The Indonesian Alliance of Independent Journalists issued a 2019 report documenting 53 incidents of abuse against journalists, including five criminal cases. “We think this is over the top because they’re using an administrative issue to justify someone’s arrest,” the alliance’s chairman, Abdul Manan told BBC Indonesia.
Human Rights Watch recently issued a report documenting rising violence against activists and environmentalists amid a growing sense that critical voices are being suppressed. One source said it is getting more difficult to obtain press visas.
Besides the New York-based Committee to protect Journalists and Human Rights Watch, local organizations protesting Jacobson’s detention are the Jakarta Foreign Correspondents Club, the Alliance of Independent Journalists, the Indigenous Peoples Alliance of the Archipelago and the Indonesian Forum for the Environment.
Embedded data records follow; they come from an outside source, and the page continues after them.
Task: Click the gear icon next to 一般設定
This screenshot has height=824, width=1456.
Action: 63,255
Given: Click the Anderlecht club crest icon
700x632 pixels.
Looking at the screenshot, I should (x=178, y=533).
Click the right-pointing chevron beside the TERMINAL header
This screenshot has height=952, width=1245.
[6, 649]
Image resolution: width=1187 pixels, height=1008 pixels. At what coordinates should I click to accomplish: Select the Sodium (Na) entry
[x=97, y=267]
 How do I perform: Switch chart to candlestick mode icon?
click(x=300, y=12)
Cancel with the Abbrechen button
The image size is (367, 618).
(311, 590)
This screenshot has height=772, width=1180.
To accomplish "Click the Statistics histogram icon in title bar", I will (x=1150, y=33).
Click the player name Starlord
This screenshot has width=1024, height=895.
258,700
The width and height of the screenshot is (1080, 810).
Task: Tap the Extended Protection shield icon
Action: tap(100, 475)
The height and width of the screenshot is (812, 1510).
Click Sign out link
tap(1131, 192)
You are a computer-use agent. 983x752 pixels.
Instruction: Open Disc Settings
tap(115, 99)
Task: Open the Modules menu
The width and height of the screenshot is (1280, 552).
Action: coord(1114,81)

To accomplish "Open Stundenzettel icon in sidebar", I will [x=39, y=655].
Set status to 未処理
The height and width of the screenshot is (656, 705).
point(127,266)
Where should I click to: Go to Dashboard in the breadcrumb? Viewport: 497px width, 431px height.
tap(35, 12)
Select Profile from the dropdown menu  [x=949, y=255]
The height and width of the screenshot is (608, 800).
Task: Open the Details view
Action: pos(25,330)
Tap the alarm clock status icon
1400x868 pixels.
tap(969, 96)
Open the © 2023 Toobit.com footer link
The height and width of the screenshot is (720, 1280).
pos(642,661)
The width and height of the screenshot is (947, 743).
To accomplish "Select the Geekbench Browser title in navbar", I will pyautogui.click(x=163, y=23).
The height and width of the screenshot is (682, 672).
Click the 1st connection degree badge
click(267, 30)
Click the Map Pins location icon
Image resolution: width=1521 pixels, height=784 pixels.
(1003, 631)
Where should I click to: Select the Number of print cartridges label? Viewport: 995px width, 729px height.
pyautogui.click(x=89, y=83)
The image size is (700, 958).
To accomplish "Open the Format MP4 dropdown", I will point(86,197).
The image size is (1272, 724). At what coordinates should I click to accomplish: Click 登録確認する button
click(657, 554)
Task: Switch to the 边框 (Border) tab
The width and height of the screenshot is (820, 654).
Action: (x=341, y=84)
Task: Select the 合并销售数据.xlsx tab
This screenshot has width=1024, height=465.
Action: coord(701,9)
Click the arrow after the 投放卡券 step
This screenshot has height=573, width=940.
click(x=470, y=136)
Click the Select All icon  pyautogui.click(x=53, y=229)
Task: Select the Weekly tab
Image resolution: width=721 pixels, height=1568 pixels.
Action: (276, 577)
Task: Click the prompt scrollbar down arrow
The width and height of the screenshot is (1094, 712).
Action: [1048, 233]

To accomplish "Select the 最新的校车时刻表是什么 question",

Mongabay, in a statement, said Jacobson was arrested in Palangkaraya, Central Kalimantan on December 17 after attending a hearing between the Central Kalimantan parliament and the local chapter of the Indigenous Peoples Alliance of the Archipelago, Indonesia’s largest indigenous rights advocacy group.
The day he was due to leave, according to the statement, immigration authorities seized his passport, interrogated him for four hours and ordered him to remain in the city. He was told he faces charges of violating immigration laws. Immigration officers appeared at Jacobson’s guesthouse room on January 21 and instructed him to pack his belongings and come with them. He was taken into custody and transferred to a detention center.
“We are supporting Philip in this ongoing case and making every effort to comply with Indonesia’s immigration authorities,” said Mongabay founder and CEO Rhett A. Butler. “I am surprised that immigration officials have taken such punitive action against Philip for what is an administrative matter.”
Jacobson originally came to Indonesia as a young reporter on the Jakarta Globe, but left the paper and has continued to split his time between Indonesia and the United States, working as a Mongabay editor and reporter. He is well known in press and environmental circles in Indonesia.
“Journalists and people employed by journalism organizations should be free to work in Indonesia without fear of arbitrary detention,” said Andreas Harsono of Human Rights Watch. “Philip Jacobson’s treatment is a worrying sign that the government is cracking down on the kind of work that is essential to the health of Indonesian democracy.”